Masahiro Shinoda's dark yakuza neo-noir film Pale Flower (or Dry Flower) was based on Shintaro Ishihara's novel and got shelved by the studio for nine months after it was made. Not only was the screenwriter Masaru Baba complaining that Shinoda focused too much on the visuals and too little on the dialogues, but apparently studio executives didn't like the idea of a movie going so much in detail of gambling in mob circuits.

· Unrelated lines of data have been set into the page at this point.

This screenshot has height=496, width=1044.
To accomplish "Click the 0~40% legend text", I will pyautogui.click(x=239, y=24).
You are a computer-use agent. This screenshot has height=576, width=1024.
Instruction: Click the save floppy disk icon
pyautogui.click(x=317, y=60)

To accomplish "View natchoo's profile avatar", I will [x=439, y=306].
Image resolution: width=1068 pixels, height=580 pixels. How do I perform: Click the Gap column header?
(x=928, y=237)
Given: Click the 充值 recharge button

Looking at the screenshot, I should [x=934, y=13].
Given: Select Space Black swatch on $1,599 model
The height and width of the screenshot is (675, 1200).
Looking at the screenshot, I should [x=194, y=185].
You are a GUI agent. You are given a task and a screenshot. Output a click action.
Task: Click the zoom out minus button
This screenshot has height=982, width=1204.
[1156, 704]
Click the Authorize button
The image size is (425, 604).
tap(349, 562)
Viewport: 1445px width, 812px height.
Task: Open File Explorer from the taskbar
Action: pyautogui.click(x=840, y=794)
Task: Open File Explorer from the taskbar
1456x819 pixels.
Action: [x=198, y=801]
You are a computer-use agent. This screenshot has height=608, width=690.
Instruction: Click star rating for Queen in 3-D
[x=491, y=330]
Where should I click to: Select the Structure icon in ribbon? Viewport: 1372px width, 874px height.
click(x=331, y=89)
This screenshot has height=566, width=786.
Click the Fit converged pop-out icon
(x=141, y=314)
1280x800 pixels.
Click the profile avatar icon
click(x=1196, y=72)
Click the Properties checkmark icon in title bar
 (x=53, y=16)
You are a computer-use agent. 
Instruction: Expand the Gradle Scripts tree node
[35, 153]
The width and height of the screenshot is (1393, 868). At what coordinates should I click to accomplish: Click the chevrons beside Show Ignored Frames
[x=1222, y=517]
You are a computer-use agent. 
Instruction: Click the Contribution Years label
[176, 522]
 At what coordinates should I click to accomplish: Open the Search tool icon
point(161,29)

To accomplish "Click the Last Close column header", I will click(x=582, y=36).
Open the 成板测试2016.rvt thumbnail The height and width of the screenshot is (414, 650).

The film stars Ryo Ikebe as Muraki, a stone-faced precursor to Takeshi Kitano's enigmatic yakuza characters, and Mariko Kaga, one of the jewels of '60s Japanese cinema, as Saeko, a bored lady seeking thrills, on a self-destructive path. They're pretty much the only two characters in the story that truly matter, aside from a mysterious dope-addicted mobster Yoh who proves to be a bad influence for Saeko as he destroys her and Muraki's platonic relationship without ever uttering a single word in the film. Muraki tries to win Saeko over by offering her quick adrenaline rushes, but Yoh effortlessly outdoes him each time, first by heroin, and then by something much more sinister... Needles and knives are famously exhibited as phallic objects in the movie.

Blessed with the dissonant score by Toru Takemitsu, who mixes non- diagetic sounds with the wooden cards clicking and clacking against each other in the gambling den, and painted in wonderful, all-encompassing black tones, Shinoda's movie may annoy some viewers with its slow pace, but it's ultimately worth it. Shinoda was inspired by Baudelaire's The Flowers of Evil while working on the film, and indeed, the theme of a dark world semi-illuminated by an unreachable ideal of beauty is what links the two works together.